◆ Given problem
Locate every line in the entries below that contains the string "header", and copy each such line. Matching is case-sensitive.

◆ Data shown
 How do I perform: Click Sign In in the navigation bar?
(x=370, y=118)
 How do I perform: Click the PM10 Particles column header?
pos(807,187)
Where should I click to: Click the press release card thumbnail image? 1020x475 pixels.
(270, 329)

* * *

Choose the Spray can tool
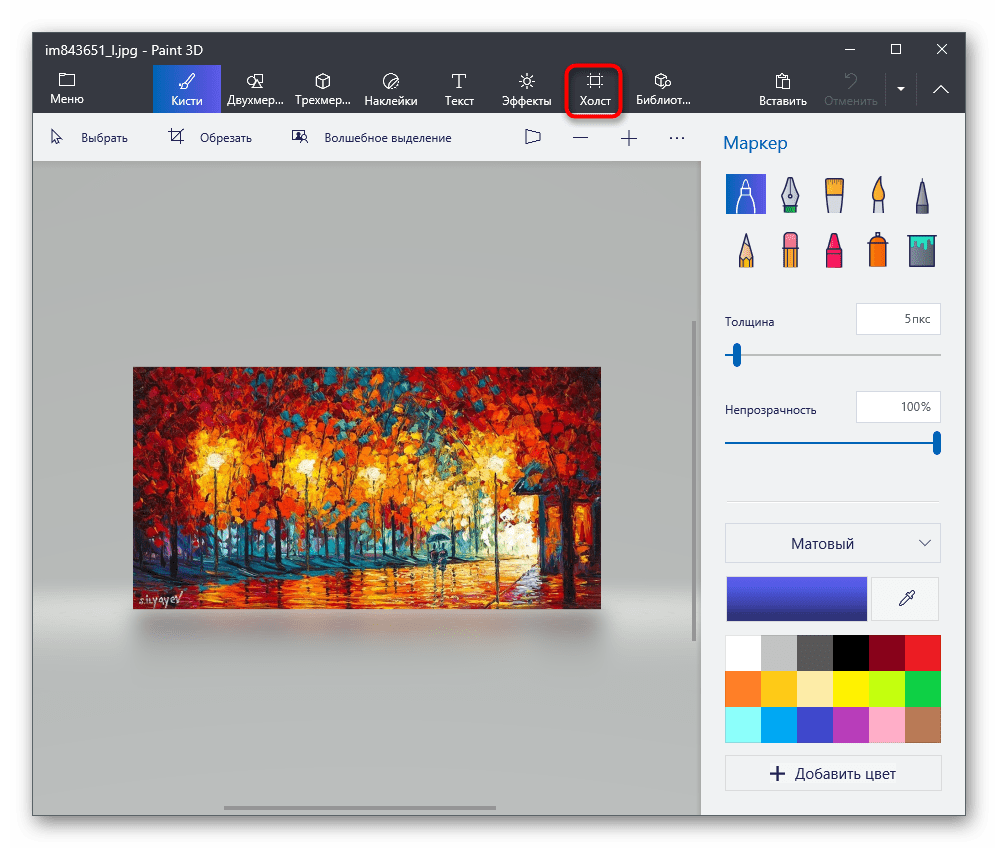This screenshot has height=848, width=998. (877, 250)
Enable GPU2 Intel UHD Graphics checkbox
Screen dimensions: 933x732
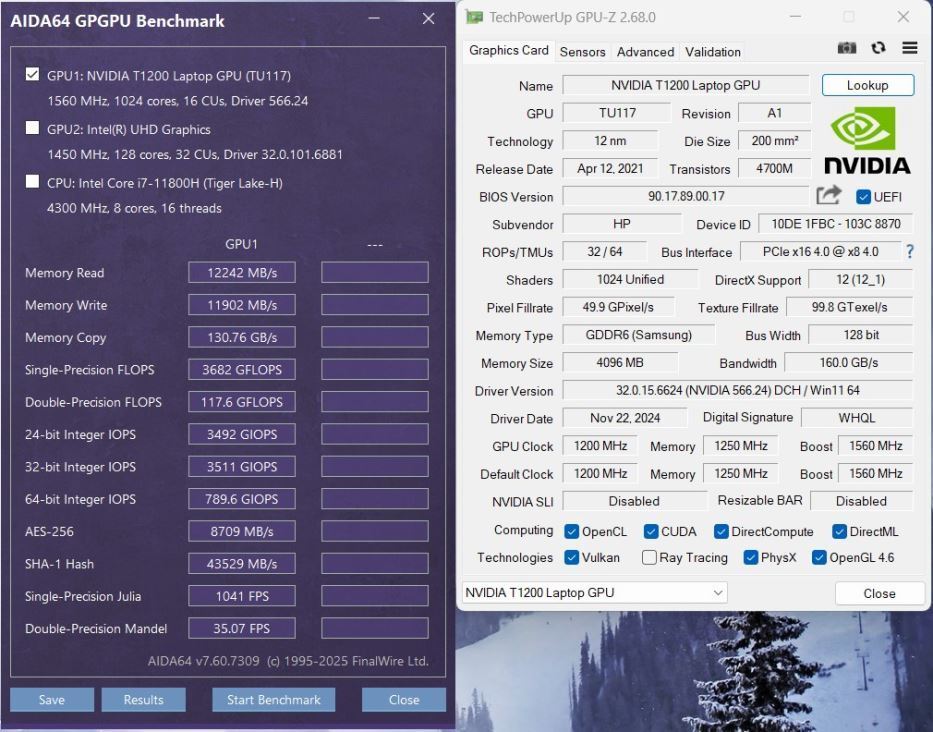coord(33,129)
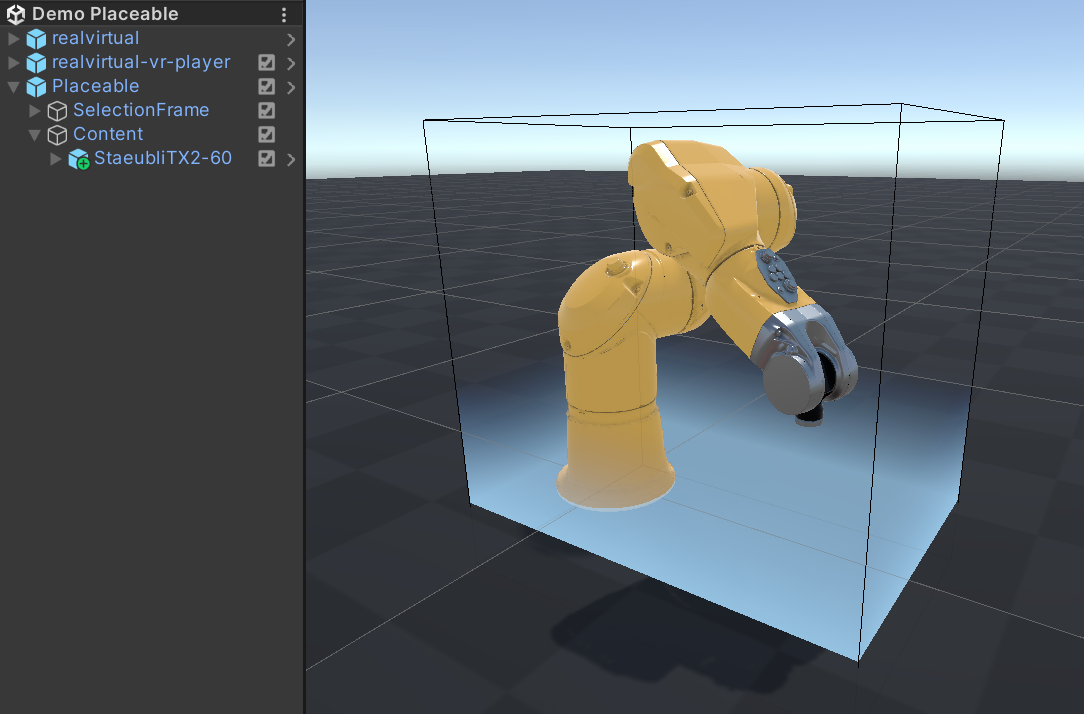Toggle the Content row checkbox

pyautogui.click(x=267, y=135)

...

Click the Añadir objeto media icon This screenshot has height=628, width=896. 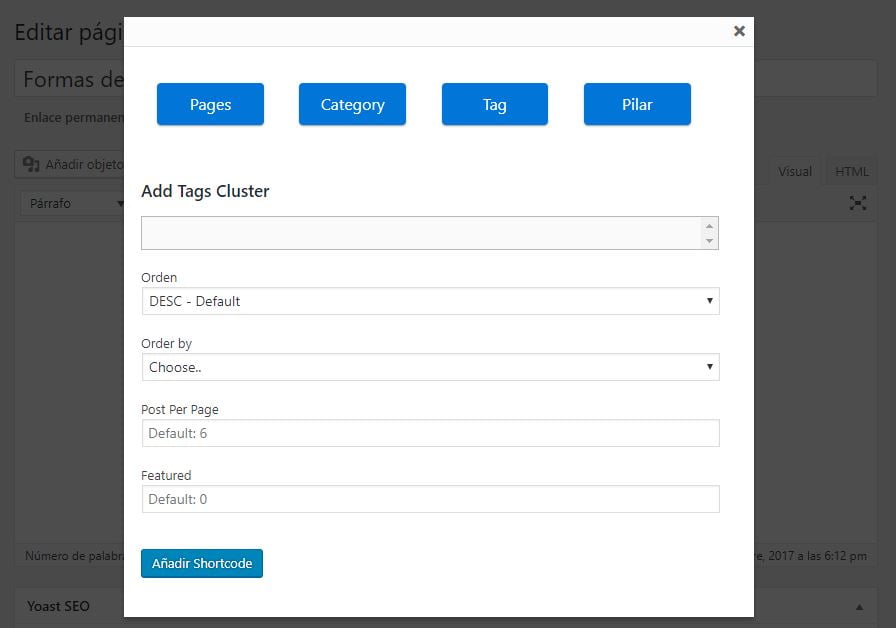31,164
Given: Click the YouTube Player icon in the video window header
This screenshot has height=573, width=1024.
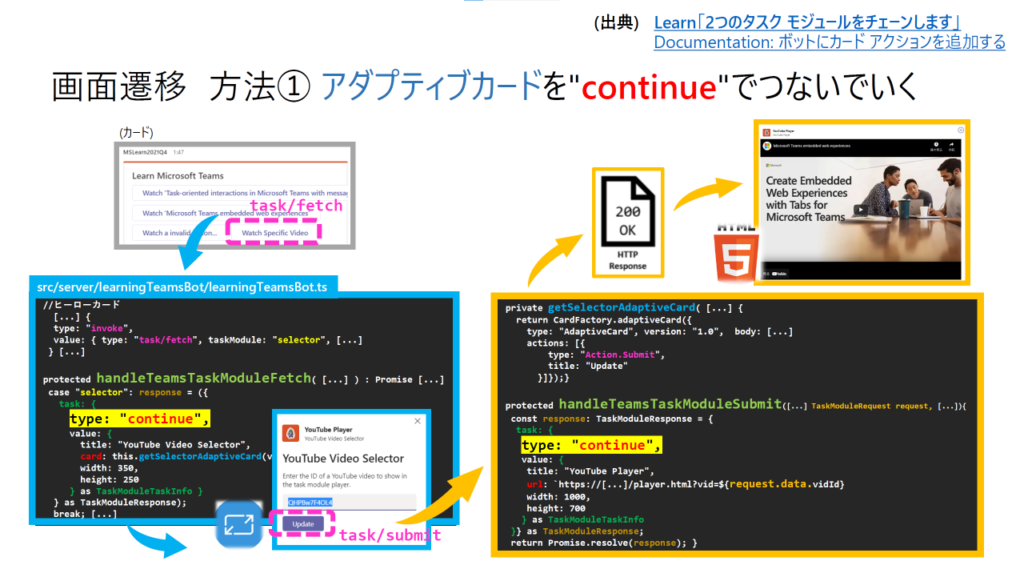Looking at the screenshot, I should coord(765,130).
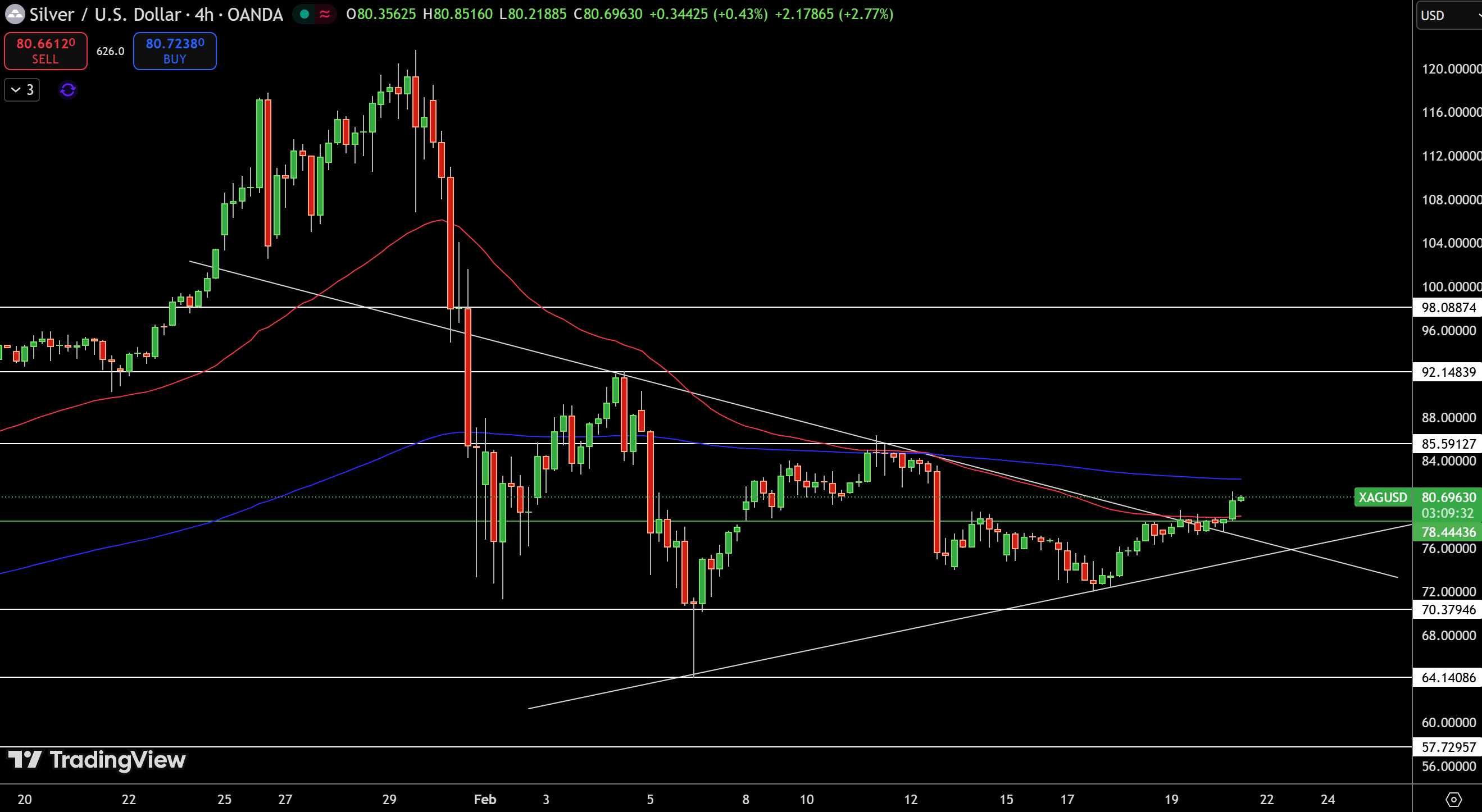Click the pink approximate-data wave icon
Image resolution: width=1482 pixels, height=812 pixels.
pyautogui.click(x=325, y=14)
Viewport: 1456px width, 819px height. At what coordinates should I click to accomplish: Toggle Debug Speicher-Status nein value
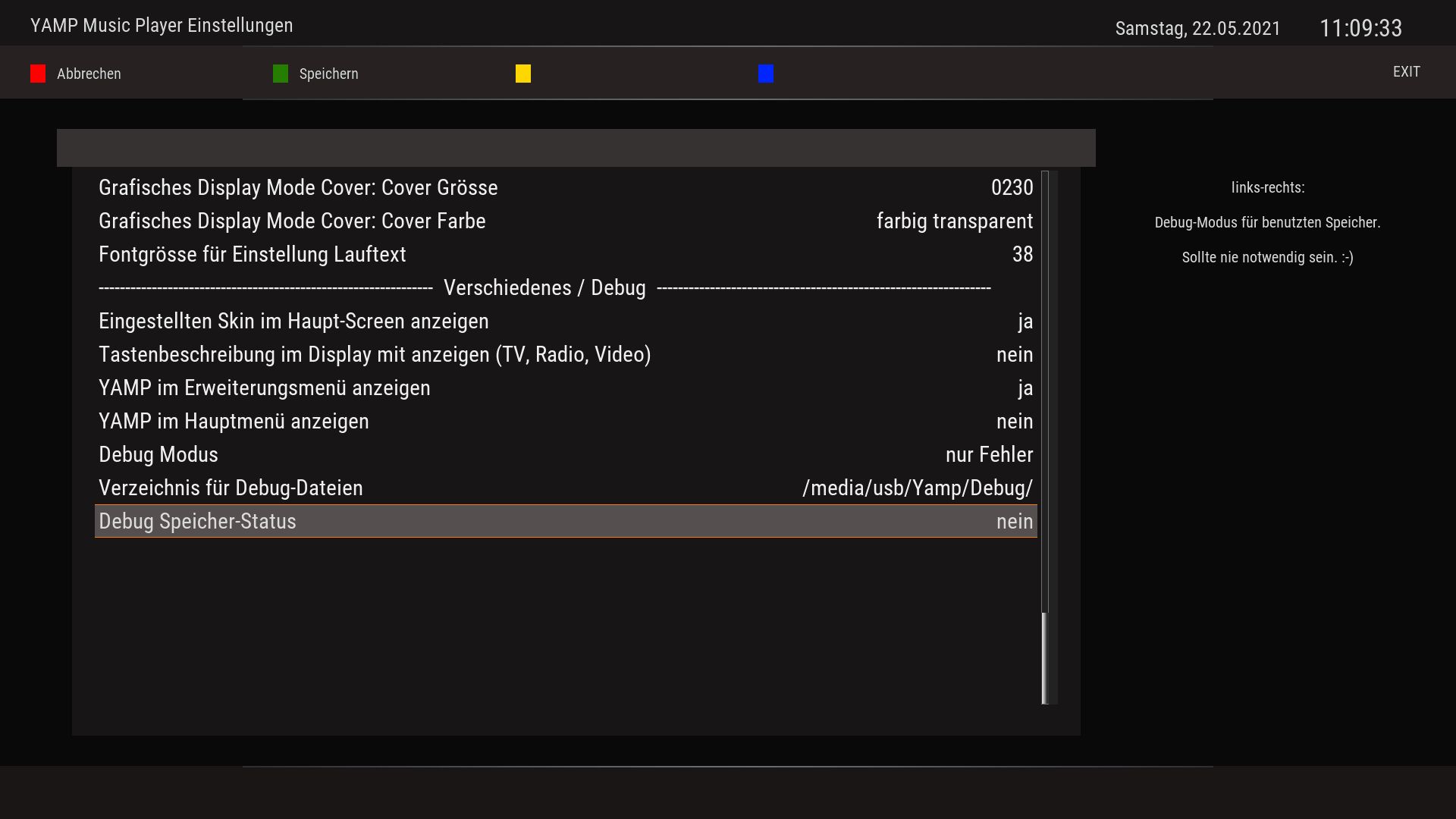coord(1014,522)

◆ The response
 How do I perform: Click the PM10 Particles column header?
Given: Click the YouTube Player icon in the video window header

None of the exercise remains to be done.